XME- SPDR S&P Metals and Mining ETF Breakout-   Metals and mining sector looks to be beginning a new period of acceleration after yesterday's gains successfully broke out above a key area of resistance that connected highs since mid-January.  While Gold has struggled in its attempts to breakout recently, Silver has begun to gain ground rapidly, while Aluminum has been showing stellar outperformance of late.  Technically, this area should be favored for outperformance again, as this consolidation from January looks to be giving way to strength yet again, (after strong performance last year) and should lead XME back to test and exceed January highs.  An upcoming decline in the US Dollar index should coincide with this strength, and could serve to help the commodity trade in general.  

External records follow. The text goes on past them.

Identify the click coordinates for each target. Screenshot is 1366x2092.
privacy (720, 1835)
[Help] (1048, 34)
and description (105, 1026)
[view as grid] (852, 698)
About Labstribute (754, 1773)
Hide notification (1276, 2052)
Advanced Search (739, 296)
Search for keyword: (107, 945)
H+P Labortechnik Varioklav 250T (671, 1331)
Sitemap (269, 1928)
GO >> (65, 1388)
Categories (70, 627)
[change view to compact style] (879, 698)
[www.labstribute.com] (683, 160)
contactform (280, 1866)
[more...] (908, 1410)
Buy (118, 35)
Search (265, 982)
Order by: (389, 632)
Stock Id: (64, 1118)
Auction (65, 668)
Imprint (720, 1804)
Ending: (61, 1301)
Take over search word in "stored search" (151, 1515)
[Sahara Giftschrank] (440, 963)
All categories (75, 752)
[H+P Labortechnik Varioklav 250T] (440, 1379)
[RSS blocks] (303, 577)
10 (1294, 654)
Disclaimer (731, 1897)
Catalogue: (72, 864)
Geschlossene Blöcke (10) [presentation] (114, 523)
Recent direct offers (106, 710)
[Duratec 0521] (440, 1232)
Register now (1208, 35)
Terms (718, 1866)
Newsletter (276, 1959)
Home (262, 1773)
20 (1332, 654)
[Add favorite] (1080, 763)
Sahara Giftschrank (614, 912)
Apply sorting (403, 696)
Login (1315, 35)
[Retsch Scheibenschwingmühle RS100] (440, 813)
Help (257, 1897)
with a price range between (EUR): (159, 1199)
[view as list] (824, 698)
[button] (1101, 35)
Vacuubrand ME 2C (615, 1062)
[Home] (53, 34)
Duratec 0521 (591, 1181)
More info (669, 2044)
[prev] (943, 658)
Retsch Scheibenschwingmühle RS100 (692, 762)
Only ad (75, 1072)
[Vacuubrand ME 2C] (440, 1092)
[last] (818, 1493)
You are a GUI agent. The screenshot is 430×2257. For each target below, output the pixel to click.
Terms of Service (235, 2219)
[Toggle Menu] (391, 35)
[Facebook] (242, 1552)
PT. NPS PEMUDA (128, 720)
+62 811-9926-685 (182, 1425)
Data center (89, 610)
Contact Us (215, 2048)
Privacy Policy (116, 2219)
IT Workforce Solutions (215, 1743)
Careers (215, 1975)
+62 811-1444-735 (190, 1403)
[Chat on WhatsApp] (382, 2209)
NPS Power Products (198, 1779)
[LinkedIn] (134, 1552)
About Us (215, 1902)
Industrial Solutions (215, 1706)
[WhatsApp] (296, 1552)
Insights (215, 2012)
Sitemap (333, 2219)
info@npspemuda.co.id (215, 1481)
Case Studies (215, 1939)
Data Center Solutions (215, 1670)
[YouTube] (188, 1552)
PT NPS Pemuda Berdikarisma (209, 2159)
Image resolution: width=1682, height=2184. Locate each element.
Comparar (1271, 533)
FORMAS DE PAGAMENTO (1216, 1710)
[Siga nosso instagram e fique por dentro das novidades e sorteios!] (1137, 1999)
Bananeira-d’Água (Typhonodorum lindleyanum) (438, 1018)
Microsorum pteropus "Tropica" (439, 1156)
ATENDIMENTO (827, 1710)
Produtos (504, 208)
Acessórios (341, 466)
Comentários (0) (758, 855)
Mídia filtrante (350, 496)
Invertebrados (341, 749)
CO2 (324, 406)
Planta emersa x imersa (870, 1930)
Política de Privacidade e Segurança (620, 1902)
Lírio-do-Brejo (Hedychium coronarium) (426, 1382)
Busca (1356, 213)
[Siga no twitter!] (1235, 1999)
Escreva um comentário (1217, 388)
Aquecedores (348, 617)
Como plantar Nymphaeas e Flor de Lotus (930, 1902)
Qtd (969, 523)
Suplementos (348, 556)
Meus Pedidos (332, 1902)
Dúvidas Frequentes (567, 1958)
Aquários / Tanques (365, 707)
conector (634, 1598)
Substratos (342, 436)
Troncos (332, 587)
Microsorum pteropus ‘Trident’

Silver gaining ground rapidly on Gold, eliminating divergence-  The ratio of Gold to Silver has started to drop off rapidly in the last couple weeks given Silvers outperformance, which had been sorely lacking in recent months.  Gold's attempts to breakout thus far have been thwarted, yet the metal remains in striking distance for a larger move higher.  Yet the strength in Silver is encouraging to think the precious metals trade can in fact work, as prior efforts showed the divergence between the two that made investors suspect, rightly so, that gains might not occur right away.  Bottom line,, the start of Silver turning up should help to gain conviction that the precious metals can begin to strengthen and in turn, the metals and mining stocks.